Shattering Man’s Fundamental Assumptions in Don DeLillo’s Falling Man

Hazim Adnan Hashim, Rosli Bin Talif, Lina Hameed Ali


The present study addresses effects of traumatic events such as the September 11 attacks on victims’ fundamental assumptions. These beliefs or assumptions provide individuals with expectations about the world and their sense of self-worth. Thus, they ground people’s sense of security, stability, and orientation. The September 11 terrorist attacks in the U.S.A. were very tragic for Americans because this fundamentally changed their understandings about many aspects in life. The attacks led many individuals to build new kind of beliefs and assumptions about themselves and the world. Many writers have written about the human ordeals that followed this incident. Don DeLillo’s Falling Man reflects the traumatic repercussions of this disaster on Americans’ fundamental assumptions. The objective of this study is to examine the novel from the traumatic perspective that has afflicted the victims’ fundamental understandings of the world and the self.

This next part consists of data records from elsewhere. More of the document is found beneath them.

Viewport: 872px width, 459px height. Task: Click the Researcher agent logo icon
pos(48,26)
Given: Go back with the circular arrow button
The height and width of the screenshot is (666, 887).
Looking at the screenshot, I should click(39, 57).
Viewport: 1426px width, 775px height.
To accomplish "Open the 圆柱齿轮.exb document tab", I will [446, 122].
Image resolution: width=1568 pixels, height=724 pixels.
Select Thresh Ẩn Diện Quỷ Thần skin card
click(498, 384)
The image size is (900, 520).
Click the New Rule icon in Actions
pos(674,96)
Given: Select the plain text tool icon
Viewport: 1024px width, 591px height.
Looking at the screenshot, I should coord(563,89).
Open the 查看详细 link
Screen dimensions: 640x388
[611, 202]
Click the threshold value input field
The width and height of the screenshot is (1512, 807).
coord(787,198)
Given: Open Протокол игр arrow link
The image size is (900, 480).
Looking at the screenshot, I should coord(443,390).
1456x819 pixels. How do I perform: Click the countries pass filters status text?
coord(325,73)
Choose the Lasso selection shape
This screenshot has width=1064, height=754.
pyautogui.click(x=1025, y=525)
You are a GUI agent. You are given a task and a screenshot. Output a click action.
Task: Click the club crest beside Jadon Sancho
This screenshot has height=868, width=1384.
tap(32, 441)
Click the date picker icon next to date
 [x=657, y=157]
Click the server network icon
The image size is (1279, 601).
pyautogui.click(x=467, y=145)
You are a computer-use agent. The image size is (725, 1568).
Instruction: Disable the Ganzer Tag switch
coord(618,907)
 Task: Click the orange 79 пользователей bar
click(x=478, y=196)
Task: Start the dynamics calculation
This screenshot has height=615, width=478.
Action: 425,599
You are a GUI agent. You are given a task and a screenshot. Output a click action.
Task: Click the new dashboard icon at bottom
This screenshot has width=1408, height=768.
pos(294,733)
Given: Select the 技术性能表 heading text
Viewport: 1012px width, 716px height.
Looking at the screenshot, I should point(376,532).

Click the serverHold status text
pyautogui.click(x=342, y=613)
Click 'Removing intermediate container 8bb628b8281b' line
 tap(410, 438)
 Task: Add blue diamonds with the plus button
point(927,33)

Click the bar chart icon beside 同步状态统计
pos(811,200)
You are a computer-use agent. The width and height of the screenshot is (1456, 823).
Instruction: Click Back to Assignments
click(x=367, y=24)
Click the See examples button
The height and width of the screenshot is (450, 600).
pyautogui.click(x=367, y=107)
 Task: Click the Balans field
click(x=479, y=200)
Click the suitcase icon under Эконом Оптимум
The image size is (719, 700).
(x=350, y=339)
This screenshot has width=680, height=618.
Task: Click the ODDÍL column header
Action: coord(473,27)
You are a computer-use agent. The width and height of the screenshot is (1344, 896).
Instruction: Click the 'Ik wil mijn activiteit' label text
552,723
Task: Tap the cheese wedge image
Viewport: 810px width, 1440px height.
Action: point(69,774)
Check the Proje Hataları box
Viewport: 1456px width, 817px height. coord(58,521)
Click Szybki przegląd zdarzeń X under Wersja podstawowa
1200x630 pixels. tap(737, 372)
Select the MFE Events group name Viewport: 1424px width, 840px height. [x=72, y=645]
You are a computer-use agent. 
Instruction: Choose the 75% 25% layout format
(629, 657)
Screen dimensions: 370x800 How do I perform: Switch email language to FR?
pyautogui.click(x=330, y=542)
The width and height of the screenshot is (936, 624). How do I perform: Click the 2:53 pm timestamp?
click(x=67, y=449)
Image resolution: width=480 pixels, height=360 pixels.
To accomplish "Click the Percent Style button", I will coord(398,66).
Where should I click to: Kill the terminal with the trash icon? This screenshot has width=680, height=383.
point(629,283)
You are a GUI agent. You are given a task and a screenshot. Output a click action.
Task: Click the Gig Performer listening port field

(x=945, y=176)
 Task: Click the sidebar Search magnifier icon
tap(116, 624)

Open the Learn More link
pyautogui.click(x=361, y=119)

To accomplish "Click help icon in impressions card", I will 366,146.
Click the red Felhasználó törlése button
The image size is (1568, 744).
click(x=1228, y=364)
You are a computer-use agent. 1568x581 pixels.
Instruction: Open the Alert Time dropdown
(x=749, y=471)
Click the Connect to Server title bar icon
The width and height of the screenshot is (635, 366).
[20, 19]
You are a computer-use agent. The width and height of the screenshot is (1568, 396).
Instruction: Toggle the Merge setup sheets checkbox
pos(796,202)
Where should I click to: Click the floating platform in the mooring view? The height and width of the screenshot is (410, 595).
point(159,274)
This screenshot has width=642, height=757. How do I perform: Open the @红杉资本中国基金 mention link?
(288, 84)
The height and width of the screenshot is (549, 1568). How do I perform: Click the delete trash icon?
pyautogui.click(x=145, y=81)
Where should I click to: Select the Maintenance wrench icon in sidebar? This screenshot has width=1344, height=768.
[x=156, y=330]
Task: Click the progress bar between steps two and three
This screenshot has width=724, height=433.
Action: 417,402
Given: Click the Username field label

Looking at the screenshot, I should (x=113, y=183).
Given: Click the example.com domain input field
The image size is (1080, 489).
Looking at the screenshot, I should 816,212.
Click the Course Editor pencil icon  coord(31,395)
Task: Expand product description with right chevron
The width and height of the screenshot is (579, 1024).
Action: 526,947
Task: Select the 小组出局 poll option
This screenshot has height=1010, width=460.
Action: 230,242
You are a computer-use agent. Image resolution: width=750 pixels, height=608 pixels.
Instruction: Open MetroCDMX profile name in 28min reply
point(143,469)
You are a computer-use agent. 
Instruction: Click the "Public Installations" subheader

Individuals’ fundamental understandings could be changed or modified due to exposure to certain types of events like war, terrorism, political violence or even the sense of alienation. The Assumptive World theory of Ronnie Janoff-Bulman will be used as a framework to study the traumatic experience of the characters in Falling Man. The significance of the study lies in providing a new perception to the field of trauma that can help trauma victims to adopt alternative assumptions or reshape their previous ones to heal from traumatic effects.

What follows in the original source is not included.